### SUPPLIED TEXT
<<<<
# Am I correct?



## Mdriver315 (Sep 5, 2002)

Is this the correct order of cars in order of the shortest 0-60 to highest??

Z8 -> M Roadster/Coupe -> M5 -> M3 Coupe/Convertible

Thanks.


----------



## M3Inline6 (Oct 7, 2002)

I don't know for sure, but I do know that the M3 coupe is faster than the MRoadster.


----------



## Mdriver315 (Sep 5, 2002)

I beg to differ. I have right in front of me a Car and Driver that states that the M roadster gets to 60 in 4.5 seconds, where the M3 gets to 60 in 4.7 seconds. 

Sorry to burst your bubble. 

Oh by the way, the SMG M3 is also slower than the roadster coming in at 4.9 seconds.


----------



## Newbie325cic (Sep 18, 2002)

*Any pics of that steel grey 330cic?*

nm


----------



## Mdriver315 (Sep 5, 2002)

I have pictures, but they are not yet developed. I will post them when I get them.


----------



## nate (Dec 24, 2001)
>>>>
### EXERCISE TASK A
Swap every "icon" in the entries for "symbol" and write their lines out again with nothing else changed. Leave the pictures out of your answer.
These entries are unrelated to the thread above.

### Entries for pointing at text and elements
<<<<
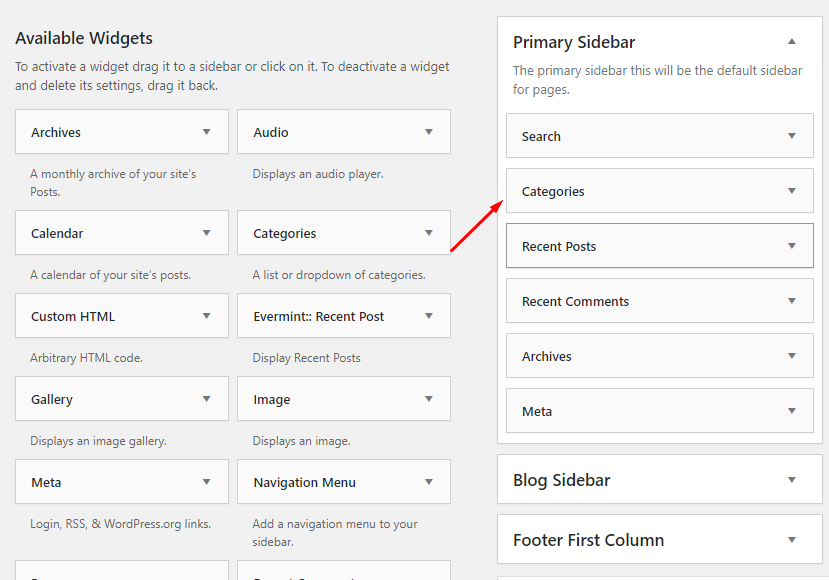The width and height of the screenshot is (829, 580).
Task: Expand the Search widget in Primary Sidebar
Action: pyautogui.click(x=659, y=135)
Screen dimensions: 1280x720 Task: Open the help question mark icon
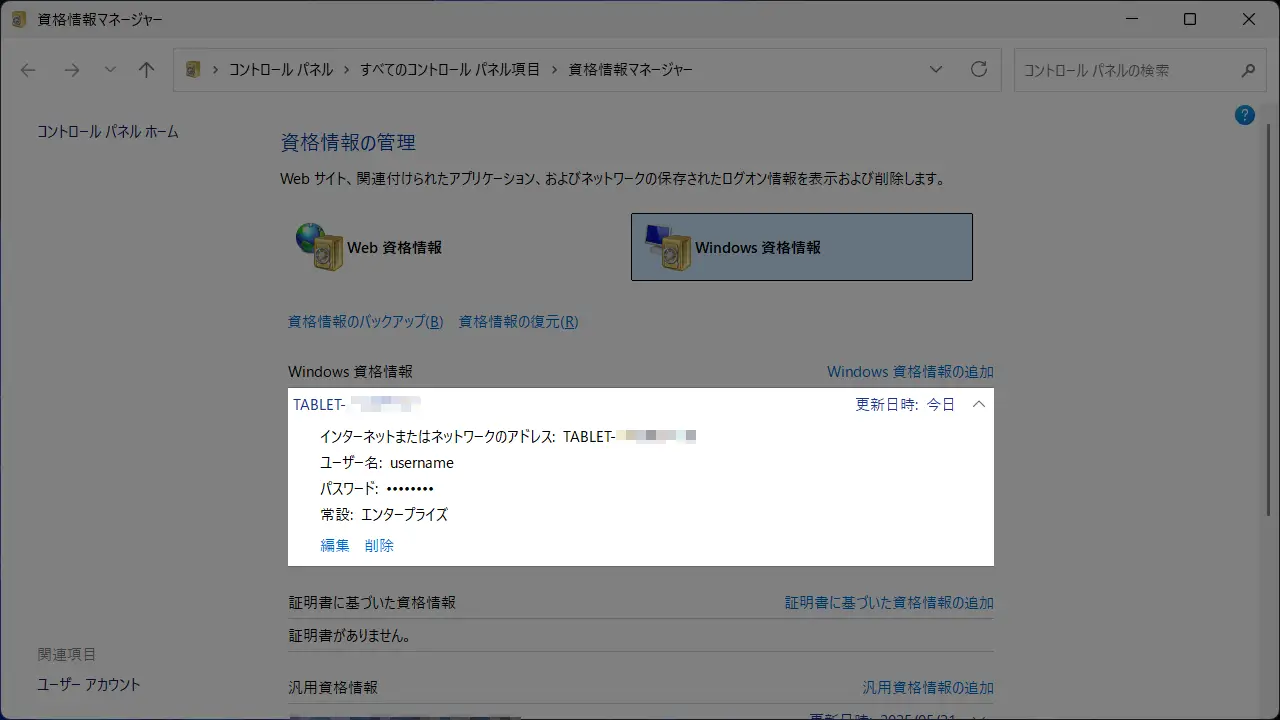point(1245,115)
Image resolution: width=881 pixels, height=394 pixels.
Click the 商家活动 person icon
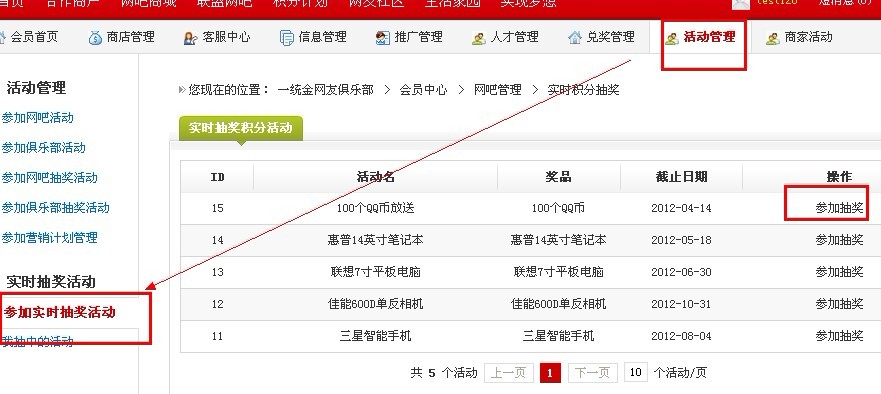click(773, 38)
>>>>
### EXERCISE TASK B
Write out the part of the thread on 0-60 times that starts at the words "Sorry to burst" and ends after "(Sep 18, 2002)".

### WORKED ANSWER A
The width and height of the screenshot is (829, 580).
Task: Expand the Search widget in Primary Sidebar
Action: pyautogui.click(x=659, y=135)
Screen dimensions: 1280x720 Task: Open the help question mark symbol
point(1245,115)
Image resolution: width=881 pixels, height=394 pixels.
Click the 商家活动 person symbol
click(773, 38)

### WORKED ANSWER B
Sorry to burst your bubble. 

Oh by the way, the SMG M3 is also slower than the roadster coming in at 4.9 seconds.


----------



## Newbie325cic (Sep 18, 2002)